John Calvin, Roger Williams, and the Pledge of Allegiance
By Charles Kiker, American Baptist Minister (ret.), Tulia, TX.
As we once again draw near to the celebration of July 4th, I am reminded of three spiritual/intellectual encounters I had last year: with John Calvin, Roger Williams, and the Pledge of Allegiance.
I encountered Calvin in a guest editorial by Frank Bellizzi in the Amarillo Globe News: Happy 500th Birthday, John Calvin. Bellizzi quotes with approval E.G. Leonard’s chapter title “Calvin: The Founder of a Civilization.” To be sure Calvin had a formative influence on Western Civilization, for good and for ill. I would hardly credit him as the founder of a civilization.
Bellizzi acknowledges criticism of Calvin’s role in the execution of heretics. He is apparently referring to the execution of Michael Servetus by burning at the stake, with Calvin’s tacit approval. Bellizzi defends Calvin on the basis that execution of heretics was common practice among religious leaders of his day. So it was. The early Luther encouraged cordial relations with the Jews, in the hopes of converting them. When conversion failed he turned on them with a viciousness that foreshadowed the holocaust.
So Calvin only participated in the spirit of his age. I’m willing to cut him a little slack for that. But I’m not willing to sweep those horrors under the rug and make Calvin a spiritual icon. Religious leaders should rise above the spirit of their age. The Apostle Paul admonishes us, “Do not be conformed to this age, but be transformed by the renewing of your minds, so that you may discern what is the will of God…what is good and acceptable and perfect” (Rom 12:2, NRSV).
Let’s skip forward almost a century to Roger Williams (1603-1683). I have long been an admirer of Roger Williams. I met him anew by means of a guest editorial in the New York Times for Sunday, July 5, 2009: A Plantation to be Proud Of, by Sara Vowell. Ms. Vowell wanted to guard Rhode Island’s official name, “State of Rhode Island and Providence Plantations,” from any move to change the name simply to “State of Rhode Island.”

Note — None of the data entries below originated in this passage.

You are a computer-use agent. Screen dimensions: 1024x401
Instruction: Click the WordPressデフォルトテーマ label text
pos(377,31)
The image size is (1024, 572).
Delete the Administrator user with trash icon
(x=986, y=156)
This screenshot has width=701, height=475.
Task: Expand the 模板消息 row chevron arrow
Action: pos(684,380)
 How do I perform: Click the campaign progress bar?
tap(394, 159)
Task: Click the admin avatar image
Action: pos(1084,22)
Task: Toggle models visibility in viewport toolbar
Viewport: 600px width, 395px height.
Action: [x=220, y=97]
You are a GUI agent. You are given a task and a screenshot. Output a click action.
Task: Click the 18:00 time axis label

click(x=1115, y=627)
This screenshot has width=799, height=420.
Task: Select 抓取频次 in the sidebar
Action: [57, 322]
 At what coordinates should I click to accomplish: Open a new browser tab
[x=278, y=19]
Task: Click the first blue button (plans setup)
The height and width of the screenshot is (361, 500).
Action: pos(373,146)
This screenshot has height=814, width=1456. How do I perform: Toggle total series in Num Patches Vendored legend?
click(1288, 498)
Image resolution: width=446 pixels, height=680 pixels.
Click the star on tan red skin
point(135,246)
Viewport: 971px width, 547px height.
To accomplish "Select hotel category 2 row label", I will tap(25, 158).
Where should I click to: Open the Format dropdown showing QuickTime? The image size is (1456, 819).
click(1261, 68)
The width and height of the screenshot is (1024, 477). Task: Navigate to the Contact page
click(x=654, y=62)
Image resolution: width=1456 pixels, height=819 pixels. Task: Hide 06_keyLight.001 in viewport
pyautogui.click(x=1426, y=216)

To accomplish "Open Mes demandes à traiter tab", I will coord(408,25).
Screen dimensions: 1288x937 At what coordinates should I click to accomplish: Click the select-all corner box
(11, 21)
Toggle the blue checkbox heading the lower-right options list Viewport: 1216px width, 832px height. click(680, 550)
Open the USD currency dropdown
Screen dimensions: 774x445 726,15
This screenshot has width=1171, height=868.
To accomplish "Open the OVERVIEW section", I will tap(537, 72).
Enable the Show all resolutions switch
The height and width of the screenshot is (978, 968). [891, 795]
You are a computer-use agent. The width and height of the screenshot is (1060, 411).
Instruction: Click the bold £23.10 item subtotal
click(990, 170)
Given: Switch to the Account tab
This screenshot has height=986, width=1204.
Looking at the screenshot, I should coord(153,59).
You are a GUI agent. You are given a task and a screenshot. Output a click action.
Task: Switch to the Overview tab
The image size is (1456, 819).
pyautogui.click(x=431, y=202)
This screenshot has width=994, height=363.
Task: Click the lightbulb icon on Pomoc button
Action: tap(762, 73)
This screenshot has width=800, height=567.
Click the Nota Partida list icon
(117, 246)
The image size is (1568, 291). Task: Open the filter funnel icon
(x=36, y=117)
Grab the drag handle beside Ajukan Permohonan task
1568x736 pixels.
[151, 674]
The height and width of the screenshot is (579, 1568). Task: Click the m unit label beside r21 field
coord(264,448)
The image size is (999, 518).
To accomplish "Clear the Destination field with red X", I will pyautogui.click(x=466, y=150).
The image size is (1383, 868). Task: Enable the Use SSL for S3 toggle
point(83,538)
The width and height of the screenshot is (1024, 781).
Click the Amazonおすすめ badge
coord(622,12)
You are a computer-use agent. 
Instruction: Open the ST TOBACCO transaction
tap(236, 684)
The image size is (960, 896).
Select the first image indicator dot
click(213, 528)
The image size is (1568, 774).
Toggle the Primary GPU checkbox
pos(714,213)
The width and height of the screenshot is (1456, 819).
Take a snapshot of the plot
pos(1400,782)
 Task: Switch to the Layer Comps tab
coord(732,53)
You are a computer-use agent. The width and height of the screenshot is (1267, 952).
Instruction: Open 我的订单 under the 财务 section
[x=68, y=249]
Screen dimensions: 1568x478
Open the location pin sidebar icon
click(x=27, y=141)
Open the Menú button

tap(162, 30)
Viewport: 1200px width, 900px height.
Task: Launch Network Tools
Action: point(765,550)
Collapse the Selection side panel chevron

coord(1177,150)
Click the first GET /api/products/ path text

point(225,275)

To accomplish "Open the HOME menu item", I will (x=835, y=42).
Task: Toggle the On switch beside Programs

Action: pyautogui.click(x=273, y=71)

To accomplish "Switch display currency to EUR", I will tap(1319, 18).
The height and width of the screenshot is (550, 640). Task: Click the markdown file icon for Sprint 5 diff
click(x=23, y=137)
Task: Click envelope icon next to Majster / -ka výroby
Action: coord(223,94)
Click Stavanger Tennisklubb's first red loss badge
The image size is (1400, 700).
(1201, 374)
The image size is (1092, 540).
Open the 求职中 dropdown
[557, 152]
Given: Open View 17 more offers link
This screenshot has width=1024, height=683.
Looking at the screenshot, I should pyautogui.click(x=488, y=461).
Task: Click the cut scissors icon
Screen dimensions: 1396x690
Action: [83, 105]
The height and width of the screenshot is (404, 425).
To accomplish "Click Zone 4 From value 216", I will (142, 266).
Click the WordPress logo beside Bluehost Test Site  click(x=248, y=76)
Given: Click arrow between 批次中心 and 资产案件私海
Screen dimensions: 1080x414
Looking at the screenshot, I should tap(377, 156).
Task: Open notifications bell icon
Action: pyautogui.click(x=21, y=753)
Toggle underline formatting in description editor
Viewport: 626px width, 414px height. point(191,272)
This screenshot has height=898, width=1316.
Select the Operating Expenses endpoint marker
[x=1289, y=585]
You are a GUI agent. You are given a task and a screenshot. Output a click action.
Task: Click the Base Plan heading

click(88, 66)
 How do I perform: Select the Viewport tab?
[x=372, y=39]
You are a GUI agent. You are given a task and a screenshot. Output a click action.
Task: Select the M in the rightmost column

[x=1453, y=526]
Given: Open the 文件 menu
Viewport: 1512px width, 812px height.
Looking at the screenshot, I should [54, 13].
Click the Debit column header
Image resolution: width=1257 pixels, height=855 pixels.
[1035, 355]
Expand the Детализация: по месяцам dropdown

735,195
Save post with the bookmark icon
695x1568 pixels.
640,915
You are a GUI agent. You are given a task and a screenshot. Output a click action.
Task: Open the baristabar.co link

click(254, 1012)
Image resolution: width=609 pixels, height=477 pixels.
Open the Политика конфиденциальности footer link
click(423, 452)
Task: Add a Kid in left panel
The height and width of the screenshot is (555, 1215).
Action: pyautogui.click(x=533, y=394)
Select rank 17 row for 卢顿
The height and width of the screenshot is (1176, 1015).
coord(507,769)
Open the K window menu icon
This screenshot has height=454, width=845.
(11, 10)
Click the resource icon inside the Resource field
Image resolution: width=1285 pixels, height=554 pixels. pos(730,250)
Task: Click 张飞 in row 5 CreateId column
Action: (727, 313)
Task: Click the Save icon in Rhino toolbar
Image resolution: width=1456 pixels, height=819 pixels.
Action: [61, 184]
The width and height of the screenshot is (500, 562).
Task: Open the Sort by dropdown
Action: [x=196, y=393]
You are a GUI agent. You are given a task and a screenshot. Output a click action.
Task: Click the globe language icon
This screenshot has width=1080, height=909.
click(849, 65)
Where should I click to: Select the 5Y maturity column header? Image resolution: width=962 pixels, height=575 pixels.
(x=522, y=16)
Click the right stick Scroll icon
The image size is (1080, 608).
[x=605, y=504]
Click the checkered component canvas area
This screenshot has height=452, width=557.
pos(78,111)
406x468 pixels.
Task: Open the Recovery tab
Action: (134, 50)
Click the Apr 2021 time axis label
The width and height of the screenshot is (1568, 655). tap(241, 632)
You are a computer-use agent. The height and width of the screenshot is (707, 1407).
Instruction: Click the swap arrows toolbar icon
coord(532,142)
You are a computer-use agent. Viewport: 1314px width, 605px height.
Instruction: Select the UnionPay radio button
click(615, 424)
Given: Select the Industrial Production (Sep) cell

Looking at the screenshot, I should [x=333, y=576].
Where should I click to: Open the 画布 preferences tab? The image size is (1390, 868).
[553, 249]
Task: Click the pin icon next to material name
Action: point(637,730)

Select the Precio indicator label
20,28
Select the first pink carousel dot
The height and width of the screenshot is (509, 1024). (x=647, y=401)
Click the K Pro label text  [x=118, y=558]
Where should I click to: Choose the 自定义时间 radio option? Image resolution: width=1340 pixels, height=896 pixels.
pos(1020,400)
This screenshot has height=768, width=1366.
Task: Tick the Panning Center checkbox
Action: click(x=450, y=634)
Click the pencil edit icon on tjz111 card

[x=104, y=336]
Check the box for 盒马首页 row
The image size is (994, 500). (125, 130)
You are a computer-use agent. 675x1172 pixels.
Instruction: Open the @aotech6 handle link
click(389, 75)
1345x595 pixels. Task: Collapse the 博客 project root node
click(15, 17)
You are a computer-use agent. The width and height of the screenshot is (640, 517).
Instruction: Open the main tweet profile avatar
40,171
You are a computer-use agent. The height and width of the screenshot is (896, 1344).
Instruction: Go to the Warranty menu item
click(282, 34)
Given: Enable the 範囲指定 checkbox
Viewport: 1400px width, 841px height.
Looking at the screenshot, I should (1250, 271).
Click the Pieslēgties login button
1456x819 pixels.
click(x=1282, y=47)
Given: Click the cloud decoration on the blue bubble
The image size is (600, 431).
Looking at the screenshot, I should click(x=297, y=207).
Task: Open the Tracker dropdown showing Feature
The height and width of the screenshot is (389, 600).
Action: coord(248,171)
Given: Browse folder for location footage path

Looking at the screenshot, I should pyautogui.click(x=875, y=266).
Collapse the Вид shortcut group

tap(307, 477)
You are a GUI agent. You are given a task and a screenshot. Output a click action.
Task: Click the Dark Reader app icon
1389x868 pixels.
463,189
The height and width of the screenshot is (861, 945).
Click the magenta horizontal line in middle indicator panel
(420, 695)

She could hardly write about Rhode Island without including Roger Williams. Williams started out in the Church of England, became a Puritan, and fled to Massachusetts to avoid persecution. But on these shores he found religious intolerance which he could not tolerate. He insisted that civil government could not dictate to spiritual conscience, and for his conscience was banished from Massachusetts. He came to what is now Rhode Island and purchased land from the Native Americans. He dealt fairly with Native Americans, learned their language, and treated them as real people. He built a home, which he called Providence. He founded the First Baptist Church in America in Providence, Rhode Island. Williams did not long remain a Baptist. “God is too large to be housed under one roof,” he is reported to have said. Williams remained on friendly terms with Baptists, but became simply a seeker, always seeking but never finding the City of God on earth.
Ms. Vowell incomprehensibly calls Williams, a stalwart for freedom of conscience, a “man with the narrowest of minds.” Perhaps she means that he was extremely narrow minded in his focus on freedom of conscience. Moderation in the pursuit of religious liberty was no virtue for Roger Williams.
John Calvin was extravagantly called the founder of a civilization. It is no exaggeration to call Roger Williams the father of Religious Liberty in America. John Calvin participated wholeheartedly in the spirit of his age. In numerous ways Roger Williams rose above that same spirit.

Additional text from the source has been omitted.